Slyde is essentially what everyone wanted the fifth generation iPod Nano to be. Slyde is a high-end Swiss watch with a digital LCD touch screen (might be OLED variant screen in the future), topped with a curved sapphire crystal. The watches here are in titanium, one in black PVD. There are no buttons on the watch, just three battery indicator lights on the side and a light sensor to automatically adapt the brightness of the screen.
Everything will be controlled with taps or slides on the touchscreen. Of course, the name "Slyde" comes from the idea that you slide your fingers over the dial. HD3 tells me that when using the watch 30 or so times a day, you should have about a week of battery life. Also, you can send your watch back in to upgrade the hardware in the future.

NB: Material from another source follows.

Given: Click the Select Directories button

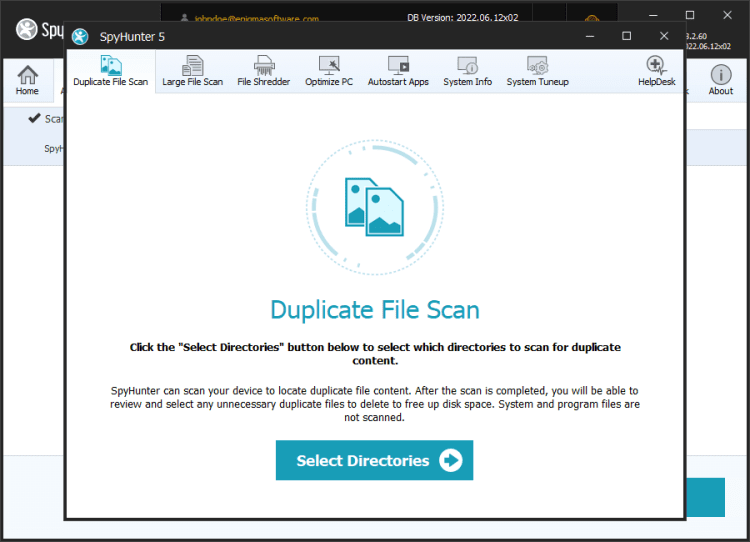Looking at the screenshot, I should (375, 460).
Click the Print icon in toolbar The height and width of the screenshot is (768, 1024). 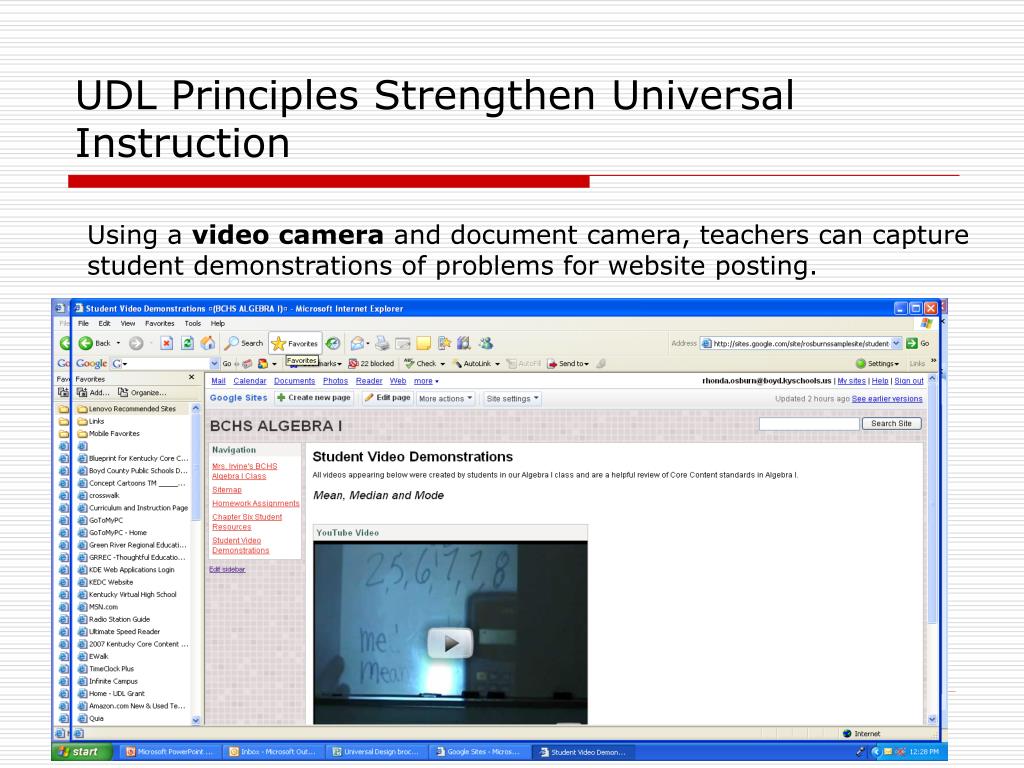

Do you sometimes feel like you’re just going around in circles as time marches on? That’s probably the rationale behind the Ziiro Watches. Instead of the traditional hands to indicate time, the Ziiro Gravity and Mercury use circles. The inner, fatter circle tell the hour while the outer ring is for the minutes. Telling time takes a bit of getting used to, but it sure breaks the monotony of having time run rings around your head.
MB&F HM4 Thunderbolt Watch
The Thunderbolt's engine is the culmination of three long years of development. Each of the 300-plus components – including the regulator and even the screws – was developed specifically for this anarchistic calibre. Horological Machine No4 Thunderbolt has a hand for the hours, another for the minutes and a power reserve indicator. HM4 Thunderbolt tells the time.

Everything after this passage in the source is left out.